» **PROBLEM DESCRIPTION**
Transcribe every entry word for word, leaving out all images.

(Saved data entries)
>>>
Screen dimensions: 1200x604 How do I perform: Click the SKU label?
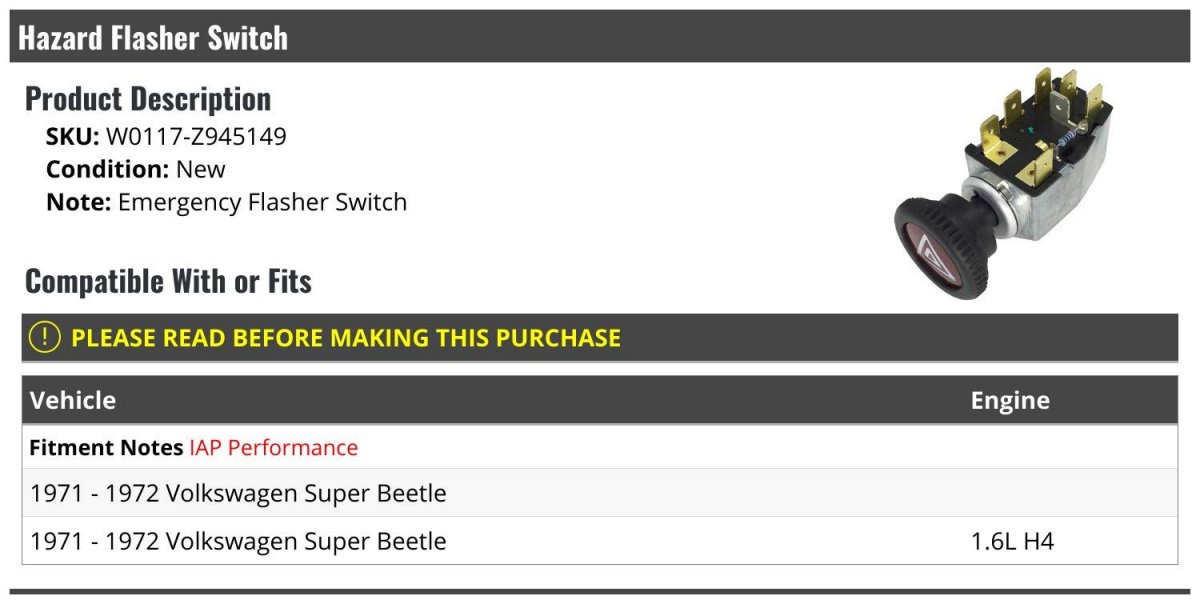click(x=72, y=136)
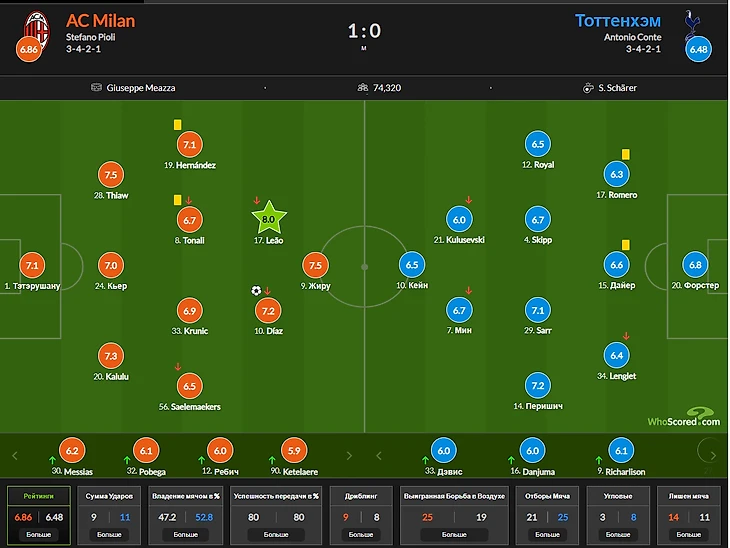This screenshot has height=548, width=730.
Task: Show next Milan substitutes with right arrow
Action: (349, 456)
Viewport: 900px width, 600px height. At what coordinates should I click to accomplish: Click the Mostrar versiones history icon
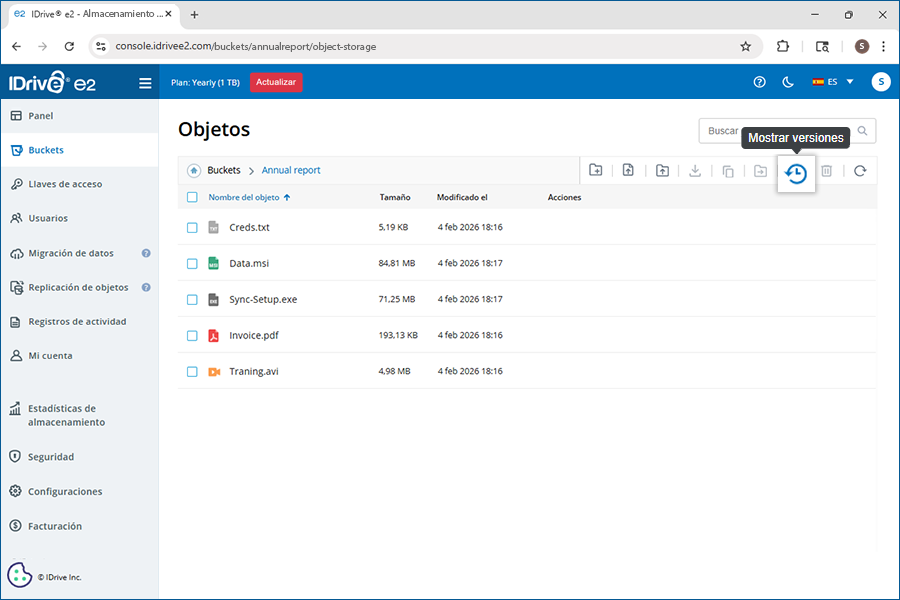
<<<
» **YOUR SOLUTION**
Screen dimensions: 1200x604 How do I perform: Click the SKU label?
click(x=72, y=136)
This screenshot has height=548, width=730.
Task: Show next Milan substitutes with right arrow
Action: (349, 456)
Viewport: 900px width, 600px height. At what coordinates should I click to accomplish: Click the Mostrar versiones history icon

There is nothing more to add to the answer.